For simplicity, let's consider a normal population with known variance $\sigma^2$. We can form an exact 95% confidence interval for the mean $\mu$, using the sample mean $\bar{X}_N$ and $\sigma$. The standard interpretation of the confidence interval is that it's a random interval which has a probability $p=0.95$ of containing $\mu$. In other words, if you repeatedly get $N$ samples from your population and each time form the corresponding confidence interval, then, as the number of repetitions $ M \to \infty$, the proportion of confidence intervals which contain $\mu$ approaches 0.95. That's ok.

However, I could also describe this situation by saying that the random variable $\bar{X}_N$ has a 95% probability of falling in the fixed interval $I=[\mu-1.96\frac{\sigma}{\sqrt{N}},\mu+1.96\frac{\sigma}{\sqrt{N}}]$. Now I won't call $I$ a confidence interval (it's not random), but still it's true that $\bar{X}_N$ has a 95% probability of being in $I$. I considered a normal population with known variance, in order to have a simpler example, but the concept is valid in general. Do you agree with me?

ps I know I could verify this with a simulation in R, but I don't have R here right now.

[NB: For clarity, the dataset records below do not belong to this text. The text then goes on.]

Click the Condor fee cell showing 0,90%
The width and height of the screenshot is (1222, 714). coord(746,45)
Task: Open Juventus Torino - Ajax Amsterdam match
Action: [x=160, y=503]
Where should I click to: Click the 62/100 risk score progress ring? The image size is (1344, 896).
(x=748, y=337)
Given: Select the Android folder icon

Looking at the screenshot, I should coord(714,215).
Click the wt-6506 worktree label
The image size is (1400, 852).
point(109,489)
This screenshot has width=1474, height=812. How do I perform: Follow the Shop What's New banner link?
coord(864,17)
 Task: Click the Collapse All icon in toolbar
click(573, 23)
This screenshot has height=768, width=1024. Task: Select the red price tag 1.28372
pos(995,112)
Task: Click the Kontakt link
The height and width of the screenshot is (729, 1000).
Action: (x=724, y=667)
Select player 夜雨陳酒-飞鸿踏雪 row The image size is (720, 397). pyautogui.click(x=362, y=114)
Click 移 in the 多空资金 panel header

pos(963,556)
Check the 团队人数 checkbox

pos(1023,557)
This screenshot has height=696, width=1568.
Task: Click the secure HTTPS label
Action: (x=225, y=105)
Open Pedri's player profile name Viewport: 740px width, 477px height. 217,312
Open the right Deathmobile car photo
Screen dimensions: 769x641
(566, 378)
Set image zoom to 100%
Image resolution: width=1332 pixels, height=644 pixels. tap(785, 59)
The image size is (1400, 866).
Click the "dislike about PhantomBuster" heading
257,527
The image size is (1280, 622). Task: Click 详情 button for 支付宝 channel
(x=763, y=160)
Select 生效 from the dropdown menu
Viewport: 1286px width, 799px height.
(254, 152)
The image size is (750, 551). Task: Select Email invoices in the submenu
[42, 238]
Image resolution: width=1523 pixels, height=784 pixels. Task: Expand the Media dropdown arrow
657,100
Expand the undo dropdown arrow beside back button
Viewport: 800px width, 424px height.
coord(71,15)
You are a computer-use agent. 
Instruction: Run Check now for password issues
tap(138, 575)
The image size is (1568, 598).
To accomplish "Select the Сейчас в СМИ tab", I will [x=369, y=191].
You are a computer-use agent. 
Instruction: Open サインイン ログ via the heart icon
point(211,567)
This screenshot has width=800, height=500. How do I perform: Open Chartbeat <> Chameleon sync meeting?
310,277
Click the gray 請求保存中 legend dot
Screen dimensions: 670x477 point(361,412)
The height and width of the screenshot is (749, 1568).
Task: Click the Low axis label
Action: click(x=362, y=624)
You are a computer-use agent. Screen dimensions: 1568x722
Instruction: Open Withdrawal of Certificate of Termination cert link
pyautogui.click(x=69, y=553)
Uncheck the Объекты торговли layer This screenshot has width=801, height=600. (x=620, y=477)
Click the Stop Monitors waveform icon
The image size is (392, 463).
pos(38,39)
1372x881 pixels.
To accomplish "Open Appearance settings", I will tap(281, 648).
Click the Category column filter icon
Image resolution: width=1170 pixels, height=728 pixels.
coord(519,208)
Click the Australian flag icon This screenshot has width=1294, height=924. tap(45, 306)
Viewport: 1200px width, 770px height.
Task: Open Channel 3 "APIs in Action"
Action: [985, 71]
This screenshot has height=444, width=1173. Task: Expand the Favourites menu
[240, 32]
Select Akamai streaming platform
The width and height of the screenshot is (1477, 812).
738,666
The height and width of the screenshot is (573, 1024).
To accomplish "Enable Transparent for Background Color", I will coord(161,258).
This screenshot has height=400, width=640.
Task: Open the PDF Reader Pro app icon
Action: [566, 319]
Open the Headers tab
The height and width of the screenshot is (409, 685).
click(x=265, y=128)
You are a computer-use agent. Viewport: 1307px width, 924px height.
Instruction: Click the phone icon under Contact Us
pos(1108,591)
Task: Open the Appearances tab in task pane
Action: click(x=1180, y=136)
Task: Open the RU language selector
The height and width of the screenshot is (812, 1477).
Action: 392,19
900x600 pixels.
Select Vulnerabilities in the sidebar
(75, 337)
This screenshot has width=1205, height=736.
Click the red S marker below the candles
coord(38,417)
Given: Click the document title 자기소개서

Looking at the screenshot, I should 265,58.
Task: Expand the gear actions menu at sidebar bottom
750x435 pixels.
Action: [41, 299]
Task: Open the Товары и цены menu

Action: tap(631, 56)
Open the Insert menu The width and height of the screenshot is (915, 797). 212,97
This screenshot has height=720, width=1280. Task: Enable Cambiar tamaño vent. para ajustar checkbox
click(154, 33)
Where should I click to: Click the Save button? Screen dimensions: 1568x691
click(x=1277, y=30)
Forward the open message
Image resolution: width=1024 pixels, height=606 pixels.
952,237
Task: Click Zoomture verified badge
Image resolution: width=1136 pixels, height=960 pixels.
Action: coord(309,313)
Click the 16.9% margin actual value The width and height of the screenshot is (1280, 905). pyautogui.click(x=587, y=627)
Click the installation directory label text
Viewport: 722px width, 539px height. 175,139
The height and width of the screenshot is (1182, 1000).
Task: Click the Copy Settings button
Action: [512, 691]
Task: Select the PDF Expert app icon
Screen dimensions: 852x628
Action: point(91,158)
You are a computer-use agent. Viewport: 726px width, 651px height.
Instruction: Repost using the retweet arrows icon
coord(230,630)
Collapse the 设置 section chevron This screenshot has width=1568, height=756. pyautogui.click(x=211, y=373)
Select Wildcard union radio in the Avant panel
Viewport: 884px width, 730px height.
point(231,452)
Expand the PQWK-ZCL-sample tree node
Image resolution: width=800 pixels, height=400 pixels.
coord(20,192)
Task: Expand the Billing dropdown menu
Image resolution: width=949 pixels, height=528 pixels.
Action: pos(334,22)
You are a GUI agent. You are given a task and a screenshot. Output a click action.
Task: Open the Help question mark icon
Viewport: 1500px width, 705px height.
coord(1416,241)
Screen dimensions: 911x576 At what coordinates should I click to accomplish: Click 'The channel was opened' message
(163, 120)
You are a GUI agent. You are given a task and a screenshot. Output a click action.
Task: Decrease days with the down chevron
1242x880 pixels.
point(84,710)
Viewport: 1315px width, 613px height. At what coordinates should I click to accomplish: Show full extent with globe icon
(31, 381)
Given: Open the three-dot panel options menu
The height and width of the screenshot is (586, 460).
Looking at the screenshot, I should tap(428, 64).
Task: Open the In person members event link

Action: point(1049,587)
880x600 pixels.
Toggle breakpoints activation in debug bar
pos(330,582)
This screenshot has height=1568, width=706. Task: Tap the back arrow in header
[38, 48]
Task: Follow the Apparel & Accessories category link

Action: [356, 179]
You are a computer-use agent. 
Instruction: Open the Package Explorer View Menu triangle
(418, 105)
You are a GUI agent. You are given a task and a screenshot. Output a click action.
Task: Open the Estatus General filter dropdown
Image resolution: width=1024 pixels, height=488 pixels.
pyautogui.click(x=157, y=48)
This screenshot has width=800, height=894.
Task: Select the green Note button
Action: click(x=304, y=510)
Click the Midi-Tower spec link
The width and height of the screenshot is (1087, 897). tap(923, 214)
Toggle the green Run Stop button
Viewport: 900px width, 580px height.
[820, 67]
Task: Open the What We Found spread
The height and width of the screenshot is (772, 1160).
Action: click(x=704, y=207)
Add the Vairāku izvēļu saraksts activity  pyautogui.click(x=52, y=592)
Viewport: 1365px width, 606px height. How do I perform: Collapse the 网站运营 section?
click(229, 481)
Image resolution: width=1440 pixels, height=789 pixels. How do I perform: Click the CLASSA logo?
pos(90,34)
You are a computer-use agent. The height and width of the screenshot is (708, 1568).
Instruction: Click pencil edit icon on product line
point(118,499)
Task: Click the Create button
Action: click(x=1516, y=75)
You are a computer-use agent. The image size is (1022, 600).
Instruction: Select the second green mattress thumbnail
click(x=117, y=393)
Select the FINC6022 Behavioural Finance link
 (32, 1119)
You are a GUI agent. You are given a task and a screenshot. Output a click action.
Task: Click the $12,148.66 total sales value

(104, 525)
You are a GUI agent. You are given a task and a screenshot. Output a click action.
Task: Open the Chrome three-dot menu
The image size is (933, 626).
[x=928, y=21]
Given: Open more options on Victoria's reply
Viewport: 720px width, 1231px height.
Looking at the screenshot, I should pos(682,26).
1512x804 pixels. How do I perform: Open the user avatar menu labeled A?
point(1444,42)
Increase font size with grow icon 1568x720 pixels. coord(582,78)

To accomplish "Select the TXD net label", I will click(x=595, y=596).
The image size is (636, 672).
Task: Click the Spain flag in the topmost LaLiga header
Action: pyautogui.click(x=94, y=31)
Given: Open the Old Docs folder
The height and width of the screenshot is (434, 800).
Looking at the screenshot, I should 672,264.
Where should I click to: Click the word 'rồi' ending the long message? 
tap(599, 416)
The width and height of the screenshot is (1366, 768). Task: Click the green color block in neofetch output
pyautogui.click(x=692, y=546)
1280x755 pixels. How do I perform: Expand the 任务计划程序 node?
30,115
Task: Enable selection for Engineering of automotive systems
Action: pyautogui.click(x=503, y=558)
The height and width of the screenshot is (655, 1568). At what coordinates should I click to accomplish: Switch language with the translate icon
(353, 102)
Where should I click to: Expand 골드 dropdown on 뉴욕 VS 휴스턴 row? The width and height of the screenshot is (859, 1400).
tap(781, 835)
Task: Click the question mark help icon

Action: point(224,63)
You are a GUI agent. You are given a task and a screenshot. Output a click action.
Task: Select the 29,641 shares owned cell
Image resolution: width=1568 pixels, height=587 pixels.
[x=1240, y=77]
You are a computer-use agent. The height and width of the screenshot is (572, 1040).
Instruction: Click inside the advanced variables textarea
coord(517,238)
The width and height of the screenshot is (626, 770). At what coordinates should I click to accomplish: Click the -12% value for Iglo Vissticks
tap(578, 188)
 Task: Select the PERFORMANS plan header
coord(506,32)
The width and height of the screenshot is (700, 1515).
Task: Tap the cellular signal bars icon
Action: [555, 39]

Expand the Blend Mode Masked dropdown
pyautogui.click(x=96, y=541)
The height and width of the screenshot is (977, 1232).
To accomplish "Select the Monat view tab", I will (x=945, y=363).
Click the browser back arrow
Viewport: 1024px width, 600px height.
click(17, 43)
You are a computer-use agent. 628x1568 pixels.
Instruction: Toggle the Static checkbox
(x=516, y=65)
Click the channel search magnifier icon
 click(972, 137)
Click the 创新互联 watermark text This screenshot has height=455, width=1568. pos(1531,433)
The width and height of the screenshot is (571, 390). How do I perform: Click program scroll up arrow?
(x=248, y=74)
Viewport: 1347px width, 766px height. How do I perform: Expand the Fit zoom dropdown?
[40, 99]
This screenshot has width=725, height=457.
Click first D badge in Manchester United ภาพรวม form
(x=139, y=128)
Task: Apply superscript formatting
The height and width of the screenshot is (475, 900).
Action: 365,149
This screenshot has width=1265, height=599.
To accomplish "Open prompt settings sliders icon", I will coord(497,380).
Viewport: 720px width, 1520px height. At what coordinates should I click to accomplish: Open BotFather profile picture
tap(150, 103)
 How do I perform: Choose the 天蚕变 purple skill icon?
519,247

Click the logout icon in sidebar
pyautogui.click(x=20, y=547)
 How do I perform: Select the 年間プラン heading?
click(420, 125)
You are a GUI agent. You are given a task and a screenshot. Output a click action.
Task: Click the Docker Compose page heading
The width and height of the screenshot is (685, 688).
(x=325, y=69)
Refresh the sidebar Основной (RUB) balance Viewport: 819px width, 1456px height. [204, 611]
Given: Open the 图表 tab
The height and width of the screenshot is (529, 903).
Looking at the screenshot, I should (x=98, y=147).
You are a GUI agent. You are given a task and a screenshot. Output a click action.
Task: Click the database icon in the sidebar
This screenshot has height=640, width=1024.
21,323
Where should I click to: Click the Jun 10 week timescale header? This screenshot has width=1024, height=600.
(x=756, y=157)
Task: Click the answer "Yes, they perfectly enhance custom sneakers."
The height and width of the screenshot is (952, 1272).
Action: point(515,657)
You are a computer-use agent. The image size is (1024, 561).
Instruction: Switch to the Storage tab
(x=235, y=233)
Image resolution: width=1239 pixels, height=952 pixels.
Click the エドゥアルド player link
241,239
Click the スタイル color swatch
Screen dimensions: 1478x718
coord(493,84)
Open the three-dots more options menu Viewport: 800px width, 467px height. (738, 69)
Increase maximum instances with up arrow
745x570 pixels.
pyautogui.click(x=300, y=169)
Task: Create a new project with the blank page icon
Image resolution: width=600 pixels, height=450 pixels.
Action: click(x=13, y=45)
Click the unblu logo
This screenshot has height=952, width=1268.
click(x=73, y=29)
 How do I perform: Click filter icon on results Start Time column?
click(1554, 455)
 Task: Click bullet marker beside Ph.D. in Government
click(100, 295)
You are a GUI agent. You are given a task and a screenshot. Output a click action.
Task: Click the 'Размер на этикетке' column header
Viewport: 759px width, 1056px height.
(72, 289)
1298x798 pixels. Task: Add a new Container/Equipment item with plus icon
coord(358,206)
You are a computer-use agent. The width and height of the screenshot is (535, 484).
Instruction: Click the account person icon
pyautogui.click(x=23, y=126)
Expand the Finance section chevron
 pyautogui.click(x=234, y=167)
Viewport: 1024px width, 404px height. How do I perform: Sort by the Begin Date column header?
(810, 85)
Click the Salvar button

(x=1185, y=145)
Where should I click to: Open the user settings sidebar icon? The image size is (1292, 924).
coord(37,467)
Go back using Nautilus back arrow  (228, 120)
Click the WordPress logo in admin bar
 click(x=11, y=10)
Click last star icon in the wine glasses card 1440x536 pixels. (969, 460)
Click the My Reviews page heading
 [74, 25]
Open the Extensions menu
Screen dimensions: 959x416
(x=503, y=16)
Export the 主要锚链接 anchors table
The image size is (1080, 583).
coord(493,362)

EDIT: as noted in the comments, I know that $I$ cannot be used to perform inference in practice, since $\mu$ is not known, and if it was, we wouldn't need to do any inference at all, since then the population pdf would be perfectly determined. It was just an intellectual curiosity, and anyway it can be seen as a mathematical model of the distribution of a statistic (in this case, the sample mean for a normal population). In other words, even if $\mu$ and $\sigma$ are unknown, we know that $\bar{X}_N$ is normally distributed $\forall N$, and we know that the event $A=\{\bar{X}_N \in I\}$ has $p=0.95$.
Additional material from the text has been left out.